Multilayer compositions have been useful for many years. The concept of a multilayer is that the positive properties of two or more materials are combined with the structural integrity of each material being essentially uncompromised. Usually the positive properties of one material offset or counterbalance the weaker properties of the second material. For example among the positive properties of polycarbonate are high heat resistance and impact strength. However, polycarbonate has a relatively high transmission rate for certain gases, oxygen and carbon dioxide, for example. Ethylene vinyl alcohol copolymer does not have very high resistance to impact or heat but has excellent resistance to the transmission of various vapors and fluids such as oxygen and carbon dioxide. Therefore a multilayer composition utilizing polycarbonate adjacent to ethylene vinyl alcohol can be employed in structures wherein the properties of high impact resistance, high heat resistance and high resistance to oxygen and carbon dioxide transmission are necessary.
Although many of these multilayer compositions can be hypothesized on the basis of laminating a material possessing certain strong properties with a material having weaknesses in these same property areas, certain practical considerations inhibit successful implementation on this theory. The two materials are in intimate contact at their interface. This juncture of interface should provide a sufficiently strong interaction with respect to the processing conditions which the multilayer structure undergoes that a tight, firm bond is maintained. Such conditions to which the multilayer can be exposed include heat, pressure, humidity, liquid chemicals, gases, and the like or various combinations of these conditions. The propensity of the two layers to maintain this tight, firm bond is generally known as the "compatibility" of the two layers. When the two materials are incompatible the utility of the multilayer structure is severely inhibited or useless. In order to bind two relatively incompatible layers, a tie layer is generally employed joining the two incompatible layers by "tieing" them together. This tie layer usually enjoys good compatibility with both incompatible layers and is a layer between the two incompatible layers.

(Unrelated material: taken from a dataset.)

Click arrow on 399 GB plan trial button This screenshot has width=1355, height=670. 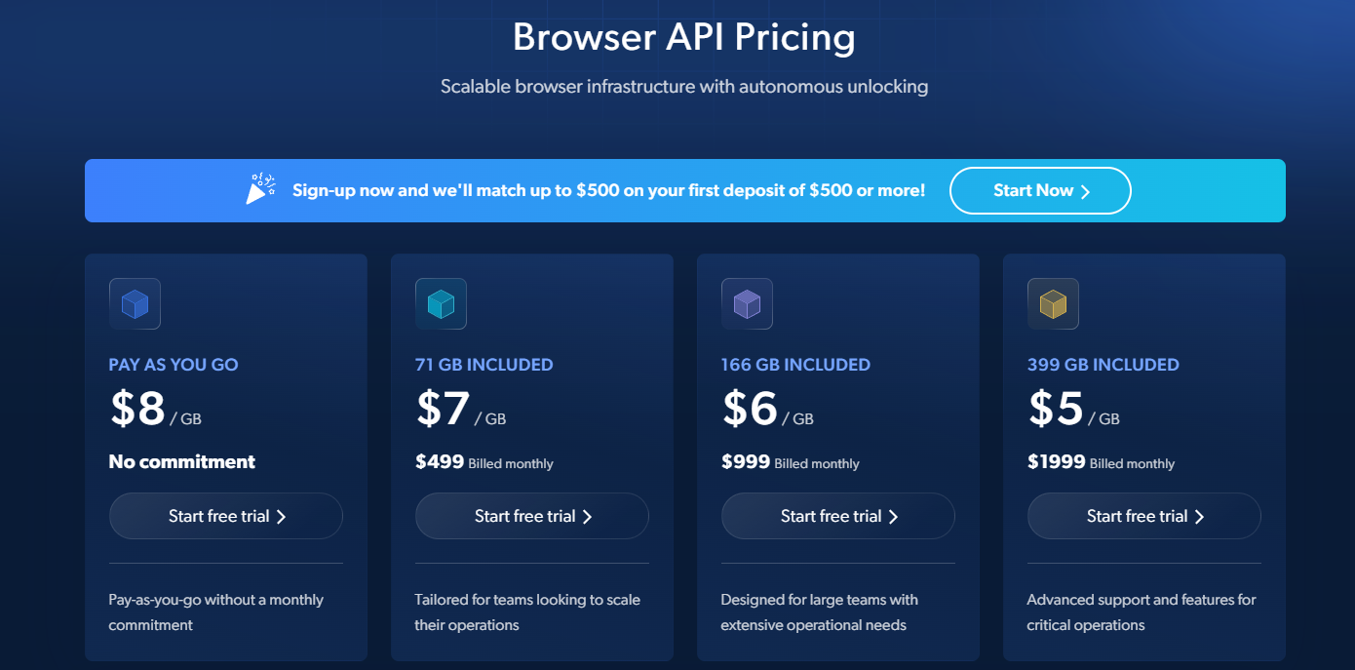point(1199,517)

The aforementioned multilayer combination of polycarbonate and ethylene vinyl alcohol suffers from this incompatibility. In fact, ethylene vinyl alcohol is compatible in a multilayer situation with very few other thermoplastics. Its peel strength, that is the amount of force needed to peel apart the ethylene vinyl alcohol layer from the layer in which it is intimate contact is extremely low, thereby providing an extremely weak multilayer composite.

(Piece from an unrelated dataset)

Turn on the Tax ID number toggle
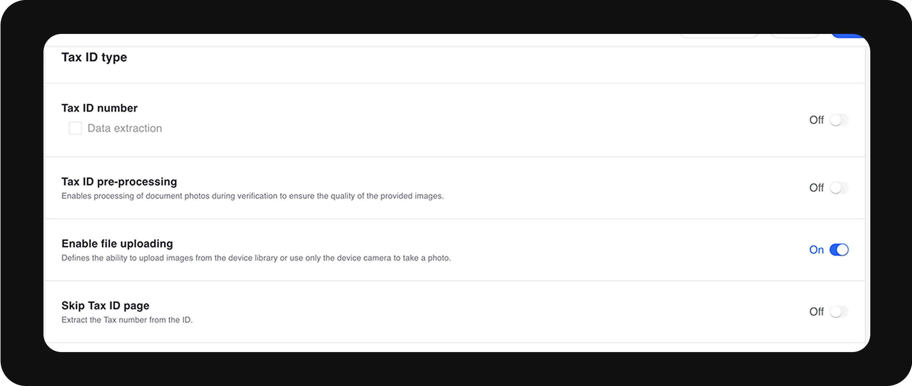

Various solutions have been directed to effectively combining ethylene vinyl alcohol polymers with other thermoplastic layers. Specifically, U.S. Pat. No. 4,332,858 issued to Saitoh, et al and assigned to Asahi Kasei Kogyo Kabushik Kaisha specifically deals with the problem of compatibilizing ethylene vinyl alcohol polymers with other thermoplastic polymers so as to provide strong interlaminar adhesion, i.e. peeling strength. The solution which is disclosed in the Saitoh '858 patent is the use of a specific tie layer prepared from a block copolymer of a polymerized alkyldiene and a vinyl aromatic. Block copolymers of butadiene and styrene are disclosed and employed. The interlaminar adhesion of the system is substantially increased by the use of a graft modified butadienestyrene block copolymer. The graft modifying agent is an unsaturated dicarboxylic acid or dicarboxylic acid anhydride. These agents include such materials as maleic acid, fumaric acid, itaconic acid, and the anhydrides thereof, specifically maleic anhydride. However, even with the grafting agent on the random block copolymer, only polybutadiene can be employed as the alkyldiene substituent. According to Saitoh, isoprene cannot be employed.
However, the Saitoh invention does not provide sufficient thermal stability for the use of that tie material with high temperature thermoplastic materials in multilayer laminates with ethylene vinyl alcohol in a commercial fashion, for example by coextrusion.
It has now been discovered that a further modification of the styrene-butadiene type block copolymer together with the grafting agent of the unsaturated dicarboxylic acid or dicarboxylic acid anhydride will bring about a system which can undergo successful commercial exploitation. Additionally the butadiene unit present in the block copolymer can now be expanded to include isoprene or virtually any alkyldiene unit which can be copolymerized with a vinyl aromatic.